From the ground to your t-shirt, how it’s made
From planting to picking, the process of growing Pima cotton, harvesting, ginning, milling, and eventual production into apparel, is a long and complicated process that is fraught with the ups and downs of international politics, volatile market prices, and the will of the weather.
“If the weather is great, we like to start planting at the end of March,” said Horne.
“We have to wait until the soil temperature reaches a certain level before we can put the seeds in so it will germinate properly.”
In 2015 and 2016, the weather was hotter and lasted longer than on average, said Horne, meaning that the date of the harvest for the past two years was a little later than usual. She added that they were able to estimate the harvest date and future yield of both crops by measuring accumulated thermal unit data gathered by weather stations in the area.

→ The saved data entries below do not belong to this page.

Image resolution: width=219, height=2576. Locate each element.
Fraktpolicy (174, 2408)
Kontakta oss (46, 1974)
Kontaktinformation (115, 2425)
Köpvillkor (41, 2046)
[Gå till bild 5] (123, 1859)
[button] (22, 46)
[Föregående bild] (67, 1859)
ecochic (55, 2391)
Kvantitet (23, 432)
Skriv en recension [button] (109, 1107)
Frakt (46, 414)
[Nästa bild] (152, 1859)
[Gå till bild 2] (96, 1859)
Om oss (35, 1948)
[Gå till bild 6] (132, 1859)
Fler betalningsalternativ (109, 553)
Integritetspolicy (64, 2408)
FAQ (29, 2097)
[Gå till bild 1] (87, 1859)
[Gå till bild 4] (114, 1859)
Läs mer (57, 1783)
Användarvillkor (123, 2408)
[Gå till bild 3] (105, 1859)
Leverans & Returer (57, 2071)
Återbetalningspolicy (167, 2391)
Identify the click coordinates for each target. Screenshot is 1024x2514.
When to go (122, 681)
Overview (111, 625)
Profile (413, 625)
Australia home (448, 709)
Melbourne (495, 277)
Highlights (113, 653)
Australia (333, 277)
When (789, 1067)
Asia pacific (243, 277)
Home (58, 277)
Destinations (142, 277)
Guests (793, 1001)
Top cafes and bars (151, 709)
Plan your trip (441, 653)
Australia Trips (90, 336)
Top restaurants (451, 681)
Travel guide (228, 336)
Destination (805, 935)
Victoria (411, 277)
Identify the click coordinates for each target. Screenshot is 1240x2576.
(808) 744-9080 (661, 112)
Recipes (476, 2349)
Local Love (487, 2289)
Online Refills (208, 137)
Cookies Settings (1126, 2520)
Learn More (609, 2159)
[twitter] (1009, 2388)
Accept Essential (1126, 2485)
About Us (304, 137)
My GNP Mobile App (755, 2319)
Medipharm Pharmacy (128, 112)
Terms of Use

“We try and use some more scientific data,” she said. “Agriculture is becoming more [data driven]. You really have to use that data in order to be…somewhat profitable or successful because there is just no margin for error.”
After the cotton is planted the crop begins a long 9-month growing season, which is more expensive than upland cotton due to higher water usage, pesticide and herbicide costs, and growth regulators to inhibit the plant from growing too tall.
Once the cotton is ready to be picked, an agricultural aircraft sprays a defoliant, essentially a sodium mixture, that removes the plant’s leaves making it easier for cotton harvester machines to pick the cotton bolls.
The harvester machines drive through the cotton crops separating the lint from the plant and then take their loads to a nearby module builder, a machine that mashes the cotton down forming compacted blocks of cotton, which will then be picked up by trucks and taken to River Co-Op Gin in Coolidge, AZ.
The gin separates the cotton from the seed and is packaged into bales. From there, most of the cotton is sent to cotton buyers who then sell the product overseas.
“Ninety-five percent of it will be shipped overseas to Japan, Korea,” said Horne.
“They will take most if this into their spinning mills and then turn it in to yarn. [They will] either send that yarn back to the United States to be put into textiles or …produce the textiles and ship them back here and we rebuy them.”
For the past two years GRF has grown some of the highest quality cotton in the world. So the next time you go shopping and pick up a Supima cotton t-shirt or pair of socks, there is chance that it was grown in the fields of Gila River Farms, right here, in the Gila River Indian Community.
*Interviews for this article were conducted at different times, from September through December 2016, as the Community’s Pima cotton was growing and harvested.